I.F. Stone, a Zionist advocate and left-wing political journalist of the 1940s, describes a particularly horrifying account of how several Nazi collaborators who were part of pro-Nazi Arab military units arrived in Palestine to battle the newly founded Jewish state. About the Arab refugees who fled from the fighting, Stone states, “While the Arab guerrillas were moving in, the Arab civilian population was moving out.” It is ironic that Shabtai Levy, the mayor of Haifa, pleaded with Arab leaders to remain in their homes. They told Levy that the Arab Higher Committee, chaired by the Grand Mufti of Jerusalem and Nazi collaborator Haj Amin al-Husseini, ordered them to leave.
Referring to the “Nakba,” anti-Zionists falsely claim that over 700,000 Palestinians have been displaced from their homes since the establishment of the Jewish state. But as stated above, that distorts the history and also ignores the similar number of Jews who were expelled from Arab lands just for the crime of being Jewish, and were forced to come to Israel.
Furthermore, the Palestinian population has grown significantly since 1948. Anyone with a modicum of critical reasoning ability can see that the claim of ethnic cleansing or genocide against the Palestinians is just absurd.

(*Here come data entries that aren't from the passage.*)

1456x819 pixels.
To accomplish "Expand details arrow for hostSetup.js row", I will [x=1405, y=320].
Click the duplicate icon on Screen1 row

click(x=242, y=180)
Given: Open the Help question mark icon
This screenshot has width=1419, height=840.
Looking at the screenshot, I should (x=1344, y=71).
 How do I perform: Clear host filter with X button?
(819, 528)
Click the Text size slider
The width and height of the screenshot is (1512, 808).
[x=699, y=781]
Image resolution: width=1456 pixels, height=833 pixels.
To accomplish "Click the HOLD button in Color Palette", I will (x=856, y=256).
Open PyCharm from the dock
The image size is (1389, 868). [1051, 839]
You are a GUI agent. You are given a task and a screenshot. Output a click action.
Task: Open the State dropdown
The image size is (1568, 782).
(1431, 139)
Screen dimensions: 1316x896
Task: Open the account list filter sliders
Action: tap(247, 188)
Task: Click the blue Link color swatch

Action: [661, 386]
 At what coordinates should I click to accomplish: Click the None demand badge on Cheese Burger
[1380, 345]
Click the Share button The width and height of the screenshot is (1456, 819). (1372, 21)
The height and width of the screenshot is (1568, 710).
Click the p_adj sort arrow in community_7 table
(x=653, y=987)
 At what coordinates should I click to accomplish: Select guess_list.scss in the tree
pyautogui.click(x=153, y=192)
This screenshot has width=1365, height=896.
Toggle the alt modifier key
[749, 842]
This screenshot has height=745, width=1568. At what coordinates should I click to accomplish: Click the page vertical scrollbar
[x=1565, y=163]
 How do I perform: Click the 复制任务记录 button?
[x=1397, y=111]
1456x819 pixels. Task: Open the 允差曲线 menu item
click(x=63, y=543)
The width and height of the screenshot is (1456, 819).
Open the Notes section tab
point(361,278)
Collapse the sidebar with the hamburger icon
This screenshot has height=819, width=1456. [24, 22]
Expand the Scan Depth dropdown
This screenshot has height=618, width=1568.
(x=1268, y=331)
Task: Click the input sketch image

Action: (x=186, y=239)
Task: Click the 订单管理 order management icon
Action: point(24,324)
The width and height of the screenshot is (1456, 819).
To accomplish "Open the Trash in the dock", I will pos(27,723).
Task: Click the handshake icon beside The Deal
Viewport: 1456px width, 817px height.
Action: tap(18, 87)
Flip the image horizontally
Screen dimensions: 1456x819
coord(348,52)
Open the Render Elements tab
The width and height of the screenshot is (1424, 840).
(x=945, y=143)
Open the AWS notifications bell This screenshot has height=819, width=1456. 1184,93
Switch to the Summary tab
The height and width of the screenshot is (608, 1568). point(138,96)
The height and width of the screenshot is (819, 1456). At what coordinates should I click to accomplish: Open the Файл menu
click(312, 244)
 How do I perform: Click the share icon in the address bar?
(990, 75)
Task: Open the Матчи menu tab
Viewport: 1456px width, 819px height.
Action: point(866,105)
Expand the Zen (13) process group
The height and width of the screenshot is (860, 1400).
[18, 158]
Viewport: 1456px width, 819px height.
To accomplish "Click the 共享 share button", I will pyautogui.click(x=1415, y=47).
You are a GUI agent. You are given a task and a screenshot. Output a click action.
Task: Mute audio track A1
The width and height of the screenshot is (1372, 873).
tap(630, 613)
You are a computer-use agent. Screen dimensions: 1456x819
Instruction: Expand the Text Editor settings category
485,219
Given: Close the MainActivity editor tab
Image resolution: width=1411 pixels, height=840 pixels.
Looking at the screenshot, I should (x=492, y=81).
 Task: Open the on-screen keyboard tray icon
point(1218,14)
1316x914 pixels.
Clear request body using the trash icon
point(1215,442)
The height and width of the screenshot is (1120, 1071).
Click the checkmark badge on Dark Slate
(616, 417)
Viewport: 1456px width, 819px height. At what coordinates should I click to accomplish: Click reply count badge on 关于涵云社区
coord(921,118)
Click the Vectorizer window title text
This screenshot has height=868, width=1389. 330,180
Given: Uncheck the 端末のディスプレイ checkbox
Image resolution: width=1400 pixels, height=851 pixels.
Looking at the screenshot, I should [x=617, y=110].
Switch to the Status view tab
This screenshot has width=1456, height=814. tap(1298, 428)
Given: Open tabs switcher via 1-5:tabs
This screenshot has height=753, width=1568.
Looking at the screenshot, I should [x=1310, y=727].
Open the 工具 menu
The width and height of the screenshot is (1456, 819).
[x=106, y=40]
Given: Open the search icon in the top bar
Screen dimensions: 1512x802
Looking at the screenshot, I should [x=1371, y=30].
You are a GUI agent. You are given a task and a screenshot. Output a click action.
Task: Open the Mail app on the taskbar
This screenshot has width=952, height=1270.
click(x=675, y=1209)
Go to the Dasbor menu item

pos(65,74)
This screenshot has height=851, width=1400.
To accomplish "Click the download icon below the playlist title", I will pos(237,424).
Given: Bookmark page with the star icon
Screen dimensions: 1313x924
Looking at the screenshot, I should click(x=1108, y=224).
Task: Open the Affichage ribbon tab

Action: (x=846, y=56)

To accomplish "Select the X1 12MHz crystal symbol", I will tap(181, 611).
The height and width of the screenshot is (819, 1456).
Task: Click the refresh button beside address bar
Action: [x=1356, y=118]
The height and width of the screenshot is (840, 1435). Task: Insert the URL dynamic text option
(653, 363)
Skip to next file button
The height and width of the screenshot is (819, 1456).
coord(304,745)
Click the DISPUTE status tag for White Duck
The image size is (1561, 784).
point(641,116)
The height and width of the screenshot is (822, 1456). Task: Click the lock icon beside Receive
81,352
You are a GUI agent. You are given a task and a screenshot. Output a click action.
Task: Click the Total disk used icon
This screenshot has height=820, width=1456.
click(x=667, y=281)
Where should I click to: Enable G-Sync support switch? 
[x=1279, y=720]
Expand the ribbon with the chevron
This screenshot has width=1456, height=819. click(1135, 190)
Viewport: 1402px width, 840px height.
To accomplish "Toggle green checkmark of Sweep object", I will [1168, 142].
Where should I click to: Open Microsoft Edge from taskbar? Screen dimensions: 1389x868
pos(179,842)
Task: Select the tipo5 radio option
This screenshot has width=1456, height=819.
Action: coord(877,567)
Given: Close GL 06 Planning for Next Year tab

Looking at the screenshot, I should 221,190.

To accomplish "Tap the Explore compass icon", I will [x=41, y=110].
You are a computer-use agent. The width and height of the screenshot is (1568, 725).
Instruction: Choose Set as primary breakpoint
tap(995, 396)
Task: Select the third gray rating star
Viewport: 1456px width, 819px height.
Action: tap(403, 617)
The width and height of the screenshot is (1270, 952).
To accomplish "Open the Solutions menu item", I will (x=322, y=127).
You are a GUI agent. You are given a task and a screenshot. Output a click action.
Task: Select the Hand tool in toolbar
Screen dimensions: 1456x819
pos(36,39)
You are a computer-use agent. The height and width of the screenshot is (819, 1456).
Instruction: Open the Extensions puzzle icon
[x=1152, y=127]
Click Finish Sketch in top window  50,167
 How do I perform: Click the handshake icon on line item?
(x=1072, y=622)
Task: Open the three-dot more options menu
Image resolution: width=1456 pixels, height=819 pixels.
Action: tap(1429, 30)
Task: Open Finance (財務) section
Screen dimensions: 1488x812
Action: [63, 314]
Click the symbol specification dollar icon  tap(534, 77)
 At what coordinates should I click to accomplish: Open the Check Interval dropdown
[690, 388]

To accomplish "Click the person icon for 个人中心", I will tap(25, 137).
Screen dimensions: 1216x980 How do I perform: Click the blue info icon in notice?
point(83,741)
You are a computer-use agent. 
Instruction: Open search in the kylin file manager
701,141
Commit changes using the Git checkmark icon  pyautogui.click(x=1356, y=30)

In 2020, the Arab population in Israel comprised 1.96 million people, or 21.1% of the population, compared with 20.2 percent in 2008. Since 1960, the Palestinian population has increased by 2.65% every year. Palestinians who have Israeli citizenship also have the same rights as all Israelis, and serve in the Knesset, the Supreme Court, the IDF, and every facet of public and private life.
Somehow, Jews were never afforded any of those privileges by the Nazis.
Despite this factual evidence, antisemitic groups like SJP, have made it common practice to fabricate facts about the Holocaust on social media, and even to harass Holocaust survivors.
Furthermore, in examining Palestinian leadership during World War II, it is distressing to learn that the Palestinians collaborated with the Nazis.
Haj Amin al-Husseini, the Grand Mufti of Jerusalem, participated in Hitler’s vision to annihilate the Jewish people. He encouraged Muslim recruits to join the SS regiments in the Balkans, promoted Nazi propaganda in the Arab world, and even toured death camps in Europe and met with Adolf Hitler.
In 2021, the Palestinian leadership recognized the Grand Mufti as a role model, naming schools after him and honoring him on social media. With 63% of millennials and Gen Z’ers in the United States lacking the basic knowledge that six million Jews were murdered in the Holocaust, it could be easy for anti-Israel groups to persuade these youths to deny the Holocaust or the lie that the same thing is happening to Palestinians.
The moral and just world — and university administrators and campus officials — must stand up to these lies.
Noam Fruchter is a CAMERA Fellow at Hebrew University in Israel.